=== Begin Enclosure ===

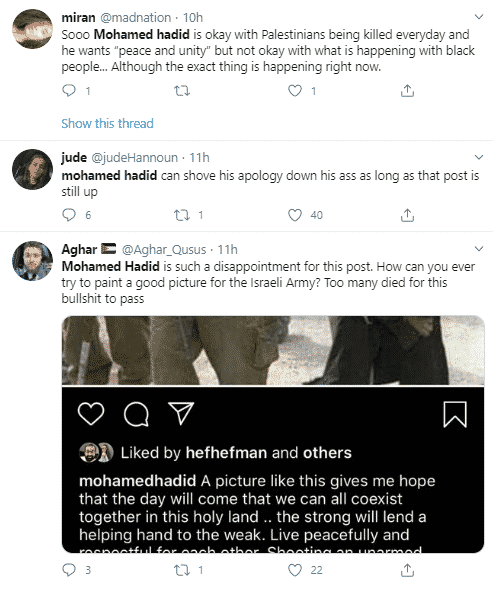This screenshot has height=589, width=493.
Task: Reply to jude's tweet
Action: click(x=69, y=215)

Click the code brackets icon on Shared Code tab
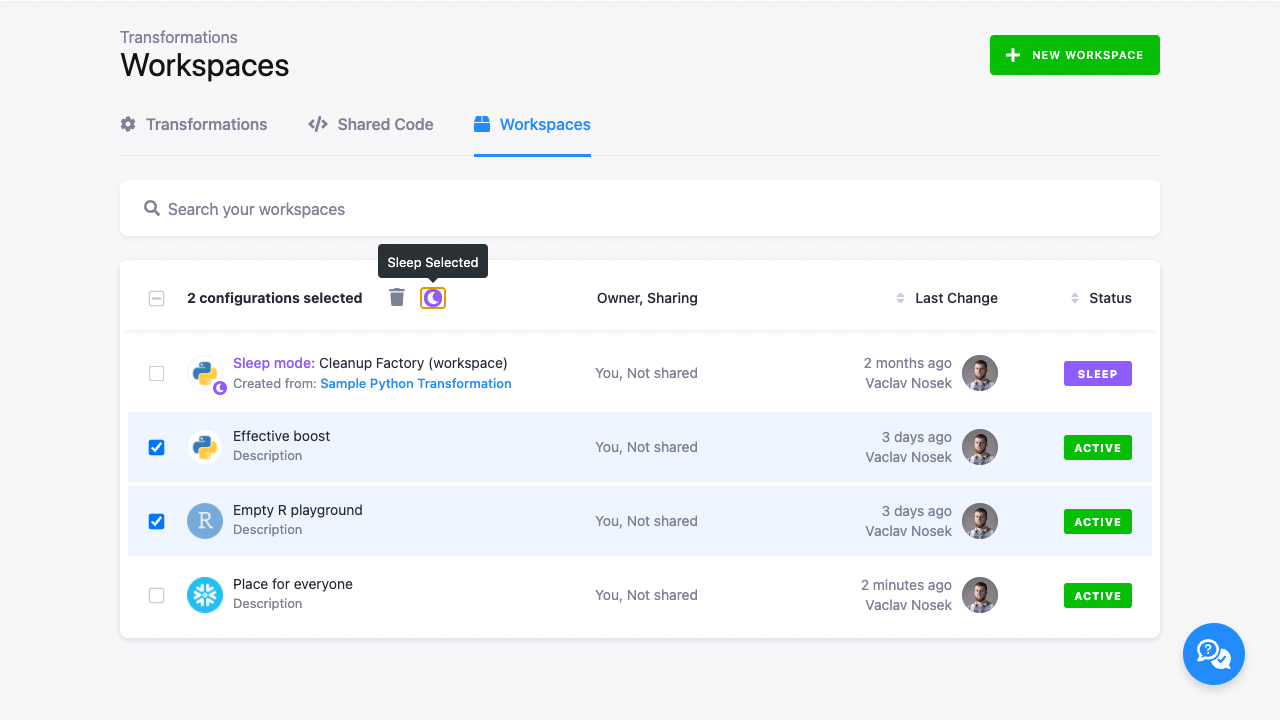coord(317,124)
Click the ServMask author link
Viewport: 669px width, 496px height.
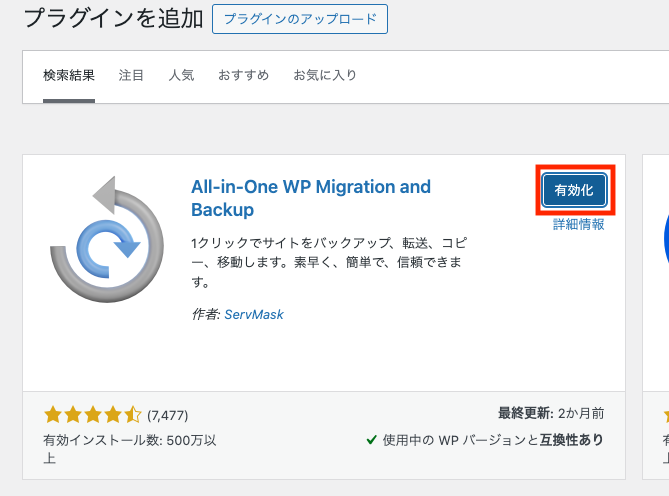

=== End Enclosure ===

> [How to complete this task] Copy the final portion of the records: every line from the one containing "Click the code" through the last, word for word, without pictures.

> [Output of the exercise]
Click the code brackets icon on Shared Code tab
coord(317,124)
Click the ServMask author link
Viewport: 669px width, 496px height.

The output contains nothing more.